_What is being asked:_ Work out how many lines below contain the word "Select", then give that number alone.

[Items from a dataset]
[Start of section]

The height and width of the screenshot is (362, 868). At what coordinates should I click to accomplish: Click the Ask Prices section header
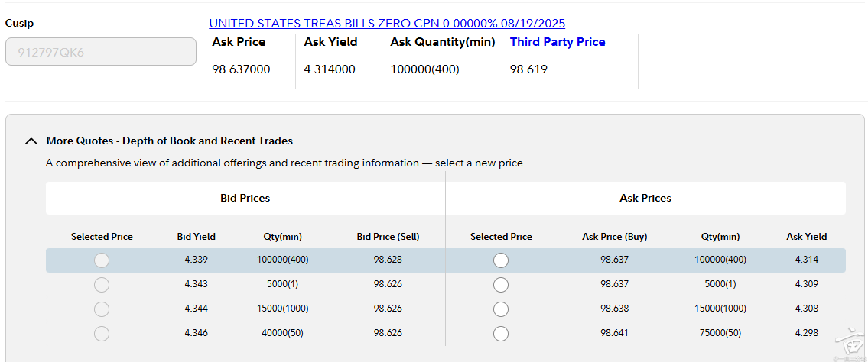coord(645,198)
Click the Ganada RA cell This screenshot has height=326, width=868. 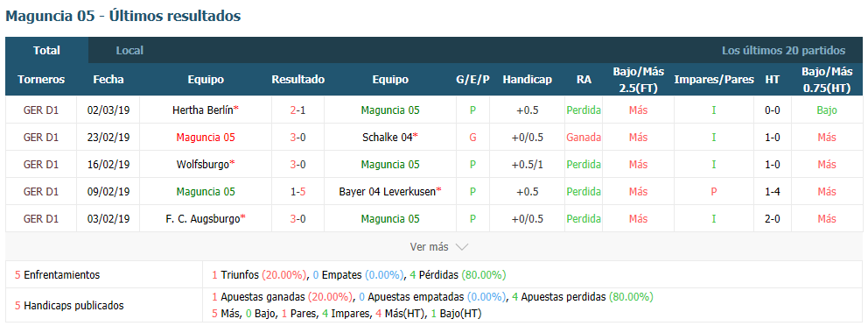pyautogui.click(x=584, y=138)
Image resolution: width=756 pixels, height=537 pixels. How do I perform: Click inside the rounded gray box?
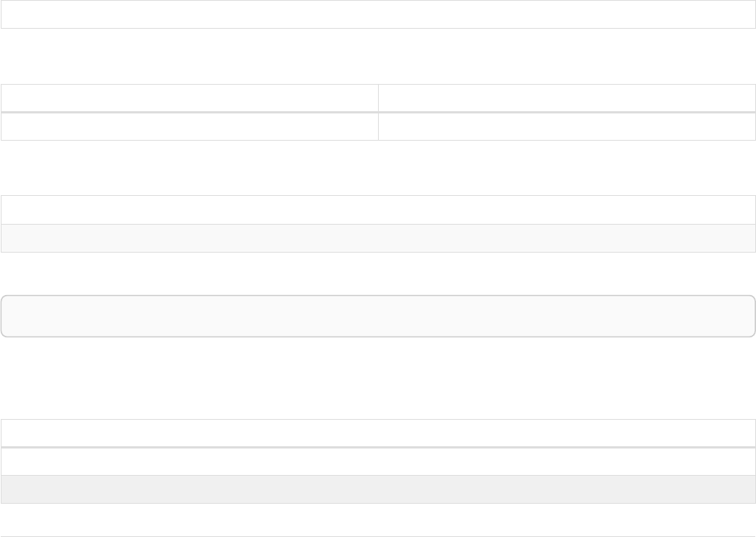pos(378,316)
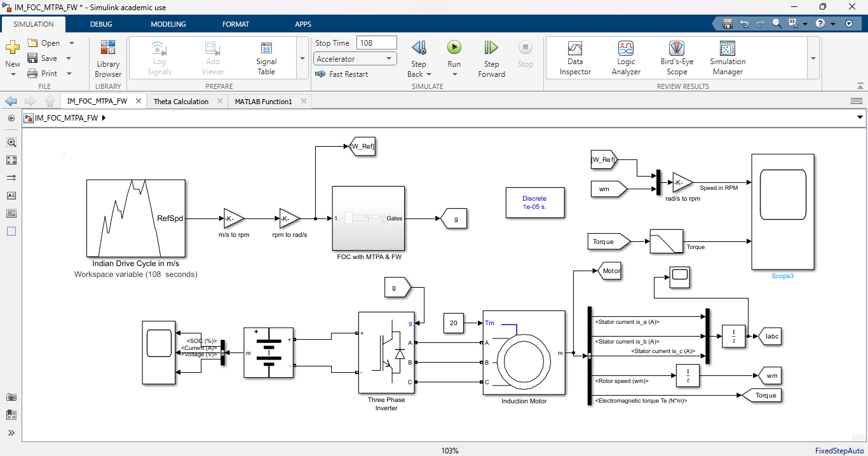Collapse the left palette with the top arrow
This screenshot has height=456, width=868.
(x=11, y=118)
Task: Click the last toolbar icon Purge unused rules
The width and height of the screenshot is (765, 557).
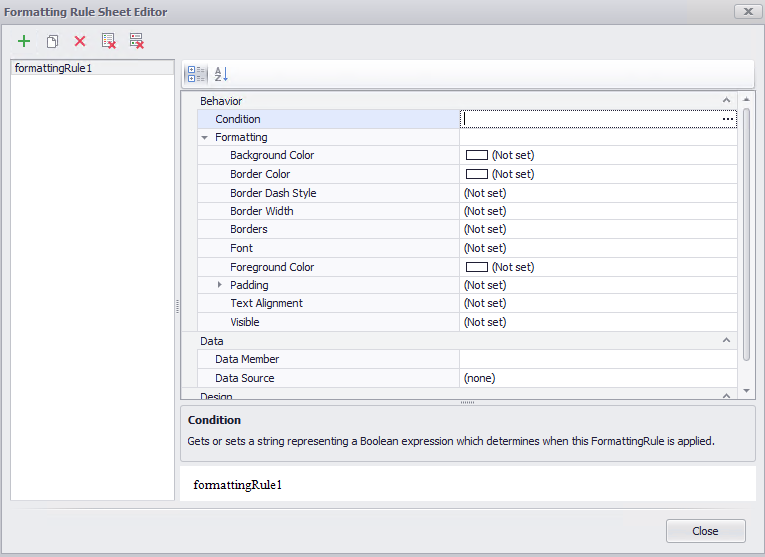Action: (x=136, y=41)
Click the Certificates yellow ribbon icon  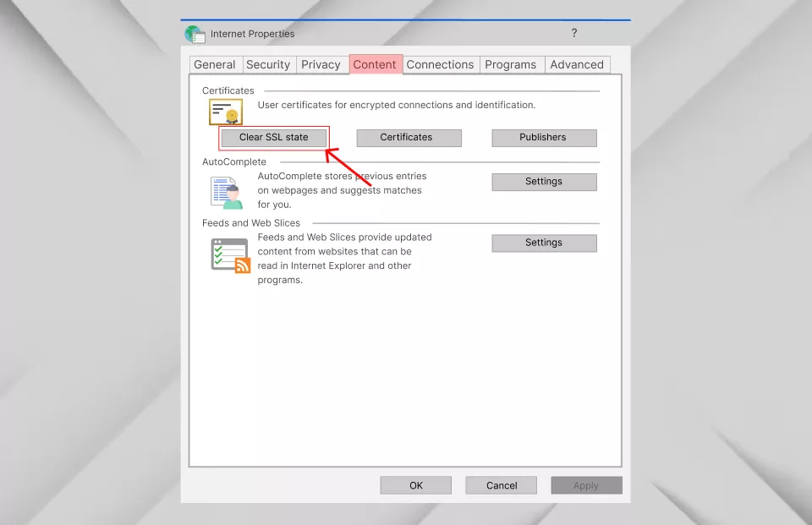coord(225,111)
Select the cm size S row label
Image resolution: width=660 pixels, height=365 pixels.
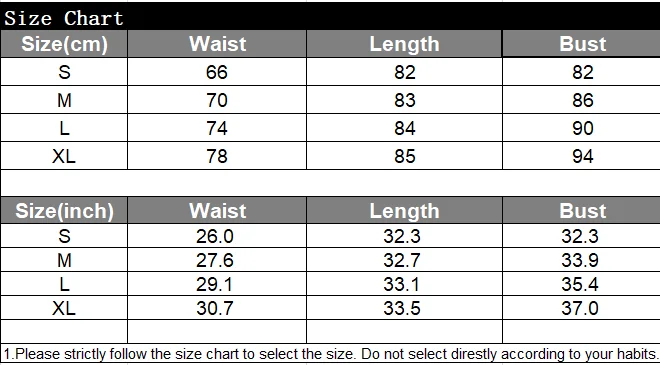[64, 72]
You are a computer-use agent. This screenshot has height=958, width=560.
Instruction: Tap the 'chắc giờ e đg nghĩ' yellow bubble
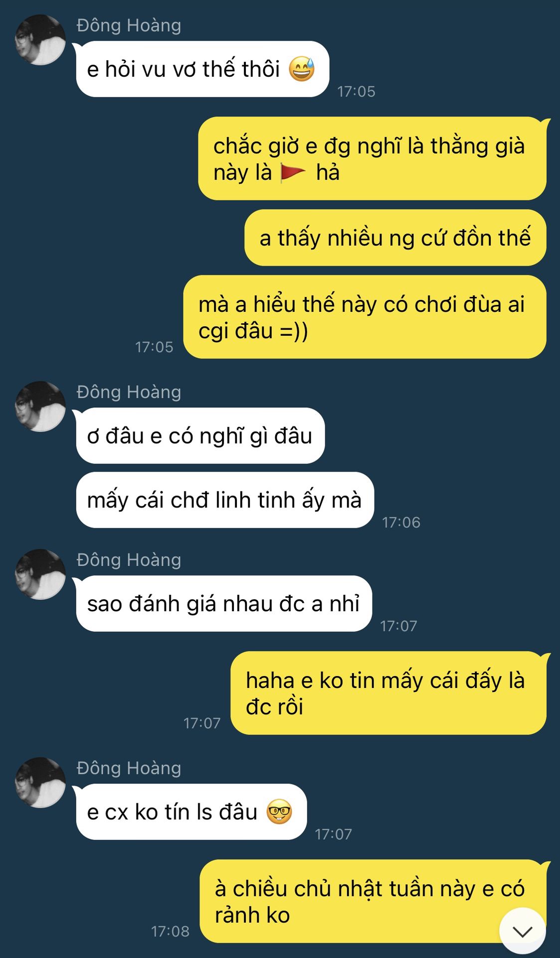click(x=373, y=159)
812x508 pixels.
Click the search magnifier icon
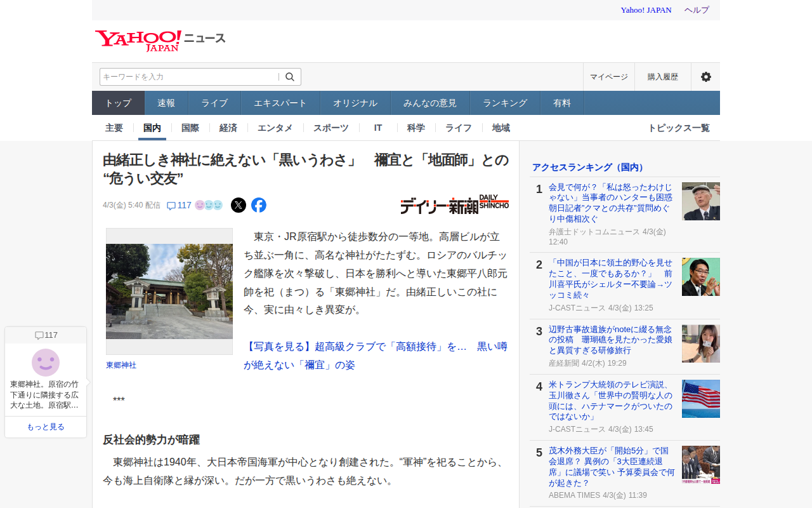coord(290,77)
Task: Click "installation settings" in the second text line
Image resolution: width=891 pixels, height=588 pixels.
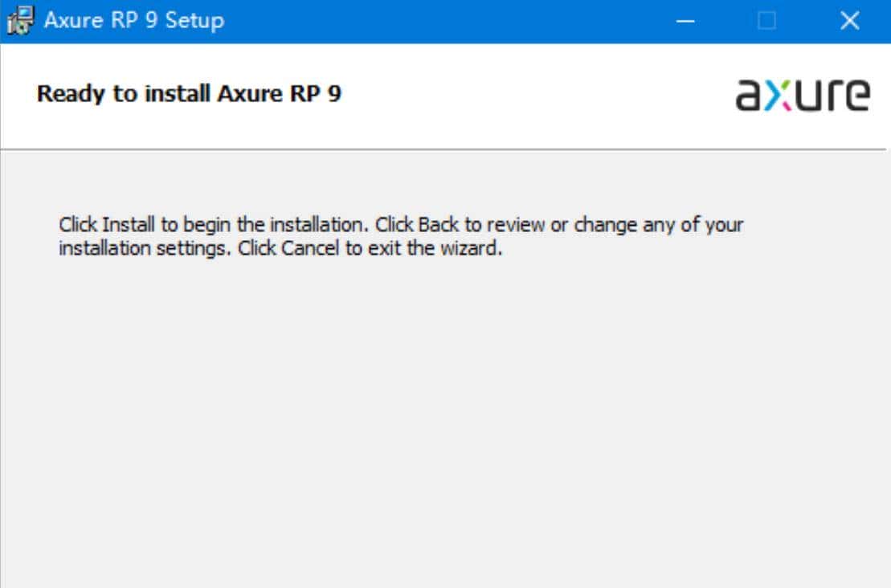Action: pyautogui.click(x=145, y=248)
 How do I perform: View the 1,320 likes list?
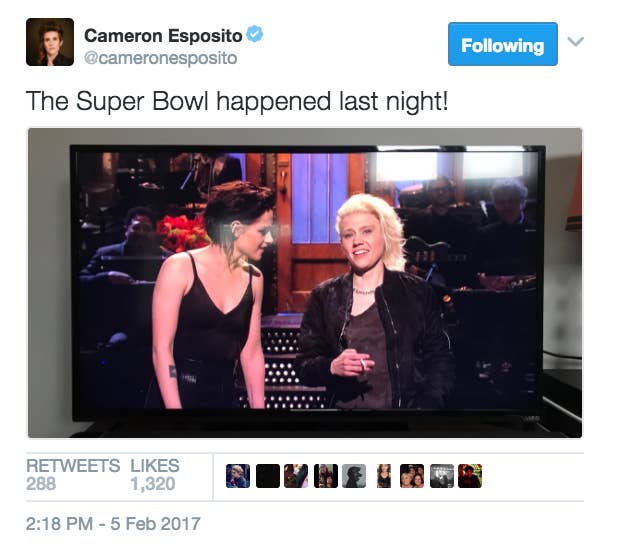pyautogui.click(x=155, y=475)
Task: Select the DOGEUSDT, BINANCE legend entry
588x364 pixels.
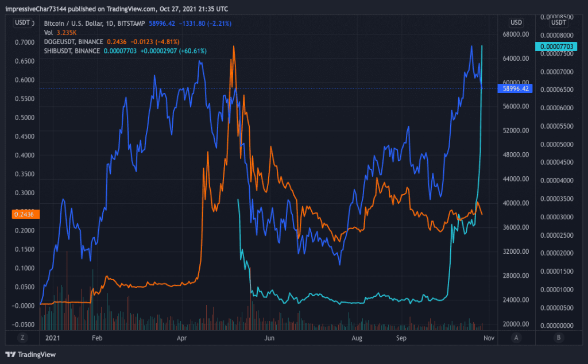Action: pos(74,42)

[End of section]

_Reply to the task:_ 2